Timothy Taylor at the Conversable Economist has drawn attention to a stirring account from a nonfiction work by Charles Dickens, penned in the first person as he observed subhuman conditions in the district of Whitechapel, on the east end of London. The narrative was published January 26, 1856, in Household Words, a journal edited by Dickens, a “two-penny weekly magazine of original short fiction and crusading social journalism was launched to widespread publicity on 30 March 1850.” The full impact of what the author has to say can be summed up:

“Stop and guess!
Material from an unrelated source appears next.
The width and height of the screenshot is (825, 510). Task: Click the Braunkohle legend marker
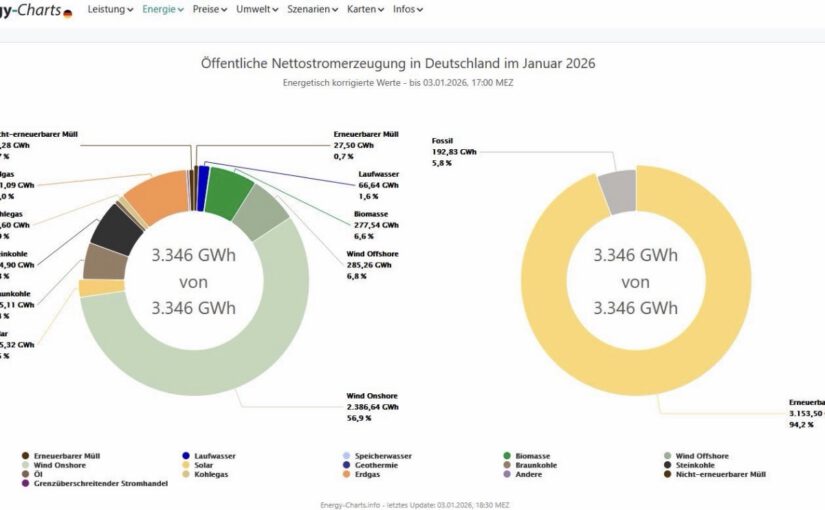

What is to be the end of a state of society that leaves us here!”

…I know that the unreasonable disciples of a reasonable school, demented disciples who push arithmetic and political economy beyond all bounds of sense (not to speak of such a weakness as humanity), and hold them to be all-sufficient for every case, can easily prove that such things ought to be, and that no man has any business to mind them. Without disparaging those indispensable sciences in their sanity, I utterly renounce and abominate them in their insanity; and I address people with a respect for the spirit of the New Testament, who do mind such things, and who think them infamous in our streets.

Read the full account (5 pages) embedded below and pause not for false or token guilt, but for reflection and some sort of action since a century and a half later, there are still poor and needy to be found:

Comments are closed.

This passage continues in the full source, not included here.